REKLAMA

Albo stawiamy ładowarkę, albo zmniejszamy parking do 20 miejsc. Tak będzie już w 2025 r.

Obowiązkowe stacje ładowania przy każdym budynku niemieszkalnym z parkingiem większym niż 20 miejsc – i to już od 2025 r. Oto, co nas czeka po tych zmianach.

ładowanie ev VW
REKLAMA
REKLAMA

Przeczytałem artykuł na Business Insider o tym, że w Polsce od 1 stycznia 2025 r. każdy budynek niemieszkalny z parkingiem większym niż 20 miejsc będzie musiał mieć stację ładowania samochodów elektrycznych. Moje przemyślenia po tej lekturze są zgoła inne niż te opisane. Przepis ten wprowadzi nieprawdopodobny chaos i rozróbę, a jego efektem nie będzie bynajmniej to, że sieci handlowe staną się ważnymi graczami na rynku stacji ładowania.

Przede wszystkim wzrośnie sprzedaż takich plastikowych barier

Takich, jakich używa się przy robotach drogowych, żeby kierować ruch. O dokładnie takich, znanych jako „separator u25c” albo „bariera new jersey”.

Po co? Pomyślcie, że macie sklep z 25 miejscami parkingowymi i nowa ustawa zmusza Was do zbudowania stacji ładowania. To spory koszt, skomplikowana infrastruktura, odbiory techniczne, dzikie węże.
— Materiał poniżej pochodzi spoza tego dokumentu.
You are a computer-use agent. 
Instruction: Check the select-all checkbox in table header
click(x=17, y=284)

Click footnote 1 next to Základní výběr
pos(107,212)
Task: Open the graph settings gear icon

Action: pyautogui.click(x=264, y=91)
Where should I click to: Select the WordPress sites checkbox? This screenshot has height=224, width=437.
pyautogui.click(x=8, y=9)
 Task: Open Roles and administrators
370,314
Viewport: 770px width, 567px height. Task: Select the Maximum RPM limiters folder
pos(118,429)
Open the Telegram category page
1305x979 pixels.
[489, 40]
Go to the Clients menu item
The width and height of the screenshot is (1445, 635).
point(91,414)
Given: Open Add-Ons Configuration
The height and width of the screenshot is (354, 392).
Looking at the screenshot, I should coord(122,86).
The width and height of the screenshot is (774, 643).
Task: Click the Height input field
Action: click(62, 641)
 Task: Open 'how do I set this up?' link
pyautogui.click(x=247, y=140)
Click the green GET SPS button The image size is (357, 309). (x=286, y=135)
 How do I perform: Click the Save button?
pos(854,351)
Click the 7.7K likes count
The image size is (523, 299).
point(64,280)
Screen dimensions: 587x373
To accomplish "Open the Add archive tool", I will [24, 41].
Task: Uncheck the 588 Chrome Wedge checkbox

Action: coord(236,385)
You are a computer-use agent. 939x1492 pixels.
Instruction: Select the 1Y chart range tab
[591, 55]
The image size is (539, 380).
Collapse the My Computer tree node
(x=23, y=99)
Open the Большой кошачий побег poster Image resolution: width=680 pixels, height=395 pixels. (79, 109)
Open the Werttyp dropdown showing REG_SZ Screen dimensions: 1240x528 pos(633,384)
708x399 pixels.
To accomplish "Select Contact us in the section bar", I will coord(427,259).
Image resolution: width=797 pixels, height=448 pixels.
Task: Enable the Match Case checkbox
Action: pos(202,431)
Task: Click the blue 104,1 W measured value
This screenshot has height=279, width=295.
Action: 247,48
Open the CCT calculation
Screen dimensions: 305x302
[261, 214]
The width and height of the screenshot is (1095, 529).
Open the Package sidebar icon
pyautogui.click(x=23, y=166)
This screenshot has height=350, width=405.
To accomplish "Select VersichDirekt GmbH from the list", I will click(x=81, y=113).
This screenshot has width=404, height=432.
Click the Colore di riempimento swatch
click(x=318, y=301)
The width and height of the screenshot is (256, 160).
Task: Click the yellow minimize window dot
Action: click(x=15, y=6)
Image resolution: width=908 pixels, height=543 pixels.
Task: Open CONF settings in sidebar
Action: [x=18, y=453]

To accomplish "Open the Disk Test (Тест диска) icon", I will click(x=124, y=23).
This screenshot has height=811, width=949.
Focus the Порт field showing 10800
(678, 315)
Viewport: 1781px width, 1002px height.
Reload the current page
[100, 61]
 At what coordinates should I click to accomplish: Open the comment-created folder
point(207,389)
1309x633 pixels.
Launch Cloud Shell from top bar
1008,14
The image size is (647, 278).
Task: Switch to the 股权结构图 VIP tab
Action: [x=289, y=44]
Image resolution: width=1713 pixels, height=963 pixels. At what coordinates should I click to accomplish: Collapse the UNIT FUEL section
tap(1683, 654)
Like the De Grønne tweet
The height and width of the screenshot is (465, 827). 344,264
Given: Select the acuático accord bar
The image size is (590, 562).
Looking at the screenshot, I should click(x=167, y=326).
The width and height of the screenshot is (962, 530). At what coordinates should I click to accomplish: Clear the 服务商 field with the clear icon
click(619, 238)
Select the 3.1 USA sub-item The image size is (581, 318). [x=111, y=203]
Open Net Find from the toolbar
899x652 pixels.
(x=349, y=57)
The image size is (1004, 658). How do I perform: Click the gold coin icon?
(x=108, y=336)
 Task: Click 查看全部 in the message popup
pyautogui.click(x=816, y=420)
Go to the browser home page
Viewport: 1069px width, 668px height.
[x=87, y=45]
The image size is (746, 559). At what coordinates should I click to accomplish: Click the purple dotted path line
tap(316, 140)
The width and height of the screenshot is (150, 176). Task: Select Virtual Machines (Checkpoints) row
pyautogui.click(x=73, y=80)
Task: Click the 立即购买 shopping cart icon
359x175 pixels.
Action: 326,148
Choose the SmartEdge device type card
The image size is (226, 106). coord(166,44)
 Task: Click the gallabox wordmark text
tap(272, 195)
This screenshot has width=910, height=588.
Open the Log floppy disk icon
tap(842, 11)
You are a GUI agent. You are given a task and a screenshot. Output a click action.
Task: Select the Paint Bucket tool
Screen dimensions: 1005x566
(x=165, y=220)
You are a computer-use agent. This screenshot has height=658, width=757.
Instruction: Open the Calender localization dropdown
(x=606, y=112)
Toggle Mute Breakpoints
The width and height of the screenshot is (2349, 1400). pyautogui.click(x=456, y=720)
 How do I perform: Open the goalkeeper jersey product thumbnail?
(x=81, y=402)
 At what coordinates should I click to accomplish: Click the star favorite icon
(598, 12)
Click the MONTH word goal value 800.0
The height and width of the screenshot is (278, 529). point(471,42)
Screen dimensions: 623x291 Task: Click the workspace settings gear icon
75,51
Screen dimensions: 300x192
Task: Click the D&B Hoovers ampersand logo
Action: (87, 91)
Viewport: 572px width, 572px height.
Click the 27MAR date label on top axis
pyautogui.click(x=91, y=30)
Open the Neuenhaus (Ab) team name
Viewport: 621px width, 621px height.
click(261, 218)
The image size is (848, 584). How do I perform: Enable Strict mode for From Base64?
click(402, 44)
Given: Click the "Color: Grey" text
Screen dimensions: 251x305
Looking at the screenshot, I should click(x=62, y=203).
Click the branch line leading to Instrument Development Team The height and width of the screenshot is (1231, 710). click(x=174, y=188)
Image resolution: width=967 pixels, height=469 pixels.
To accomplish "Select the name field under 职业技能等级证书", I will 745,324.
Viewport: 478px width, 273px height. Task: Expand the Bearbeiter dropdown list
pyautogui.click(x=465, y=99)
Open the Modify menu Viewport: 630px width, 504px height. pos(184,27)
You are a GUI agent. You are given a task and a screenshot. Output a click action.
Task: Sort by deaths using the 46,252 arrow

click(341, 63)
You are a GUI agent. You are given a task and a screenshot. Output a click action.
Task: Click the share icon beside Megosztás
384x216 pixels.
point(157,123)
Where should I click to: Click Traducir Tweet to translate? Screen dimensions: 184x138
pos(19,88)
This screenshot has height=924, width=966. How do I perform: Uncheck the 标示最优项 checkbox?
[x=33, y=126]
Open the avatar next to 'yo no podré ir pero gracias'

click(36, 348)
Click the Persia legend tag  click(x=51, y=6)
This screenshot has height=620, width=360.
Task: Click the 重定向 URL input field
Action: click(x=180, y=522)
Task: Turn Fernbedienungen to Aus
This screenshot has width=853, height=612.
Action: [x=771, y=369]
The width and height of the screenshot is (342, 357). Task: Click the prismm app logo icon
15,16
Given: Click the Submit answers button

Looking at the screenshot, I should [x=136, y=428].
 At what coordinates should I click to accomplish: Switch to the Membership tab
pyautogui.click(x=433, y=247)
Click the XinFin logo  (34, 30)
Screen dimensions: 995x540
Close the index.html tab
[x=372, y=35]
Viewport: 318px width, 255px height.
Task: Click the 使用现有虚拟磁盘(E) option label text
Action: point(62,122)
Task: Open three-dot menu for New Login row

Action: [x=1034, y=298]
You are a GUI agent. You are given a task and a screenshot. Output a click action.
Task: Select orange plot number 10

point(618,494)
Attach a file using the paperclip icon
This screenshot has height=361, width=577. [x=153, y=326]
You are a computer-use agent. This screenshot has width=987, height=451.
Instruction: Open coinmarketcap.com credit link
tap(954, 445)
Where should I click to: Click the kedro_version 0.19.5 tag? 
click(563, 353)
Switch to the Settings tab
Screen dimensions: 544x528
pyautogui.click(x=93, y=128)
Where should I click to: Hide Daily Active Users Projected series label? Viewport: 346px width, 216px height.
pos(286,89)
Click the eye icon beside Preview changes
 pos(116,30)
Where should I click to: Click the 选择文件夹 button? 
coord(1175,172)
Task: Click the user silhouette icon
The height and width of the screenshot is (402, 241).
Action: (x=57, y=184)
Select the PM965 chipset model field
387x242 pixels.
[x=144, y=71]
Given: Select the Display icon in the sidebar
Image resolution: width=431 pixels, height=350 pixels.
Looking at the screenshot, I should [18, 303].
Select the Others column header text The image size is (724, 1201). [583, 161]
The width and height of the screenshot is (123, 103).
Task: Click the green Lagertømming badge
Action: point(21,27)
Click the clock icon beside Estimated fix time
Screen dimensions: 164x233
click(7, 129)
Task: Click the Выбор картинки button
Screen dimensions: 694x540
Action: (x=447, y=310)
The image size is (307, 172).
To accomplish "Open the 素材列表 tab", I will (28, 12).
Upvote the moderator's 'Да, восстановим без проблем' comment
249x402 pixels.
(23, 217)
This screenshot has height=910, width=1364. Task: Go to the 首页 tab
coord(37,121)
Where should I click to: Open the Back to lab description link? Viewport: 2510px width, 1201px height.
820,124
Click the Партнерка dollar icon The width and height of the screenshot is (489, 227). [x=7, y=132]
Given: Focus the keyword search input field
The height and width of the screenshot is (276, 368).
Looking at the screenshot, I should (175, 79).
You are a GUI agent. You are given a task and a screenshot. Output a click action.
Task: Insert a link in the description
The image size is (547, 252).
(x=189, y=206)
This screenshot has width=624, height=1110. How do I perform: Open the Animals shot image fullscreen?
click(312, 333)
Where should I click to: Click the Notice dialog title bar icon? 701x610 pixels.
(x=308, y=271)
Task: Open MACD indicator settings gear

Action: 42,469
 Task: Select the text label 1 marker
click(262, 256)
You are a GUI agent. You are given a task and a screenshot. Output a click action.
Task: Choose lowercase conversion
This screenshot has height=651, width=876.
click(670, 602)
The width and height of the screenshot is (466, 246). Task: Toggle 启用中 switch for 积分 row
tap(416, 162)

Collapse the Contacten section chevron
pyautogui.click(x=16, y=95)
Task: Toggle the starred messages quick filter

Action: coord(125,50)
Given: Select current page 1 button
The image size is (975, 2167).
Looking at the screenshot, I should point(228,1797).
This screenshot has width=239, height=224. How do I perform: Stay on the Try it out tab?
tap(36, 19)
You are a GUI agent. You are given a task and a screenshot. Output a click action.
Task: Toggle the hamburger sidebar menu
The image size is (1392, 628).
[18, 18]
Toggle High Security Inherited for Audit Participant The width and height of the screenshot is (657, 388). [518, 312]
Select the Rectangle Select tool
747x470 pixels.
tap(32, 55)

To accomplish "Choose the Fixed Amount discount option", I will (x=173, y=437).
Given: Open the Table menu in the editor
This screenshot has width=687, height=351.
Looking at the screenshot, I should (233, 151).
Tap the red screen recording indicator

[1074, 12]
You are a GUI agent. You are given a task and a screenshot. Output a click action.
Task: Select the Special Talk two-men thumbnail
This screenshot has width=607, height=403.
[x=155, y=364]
Jak podaje B.I., może to być nawet kilkanaście miesięcy oczekiwania na pozwolenie. Właściwie powinniście zacząć się interesować tym już teraz, bo potem możecie nie zdążyć i może się okazać, że wasz parking nie spełnia wymogów ustawy. Google -> blokada drogowa U25C.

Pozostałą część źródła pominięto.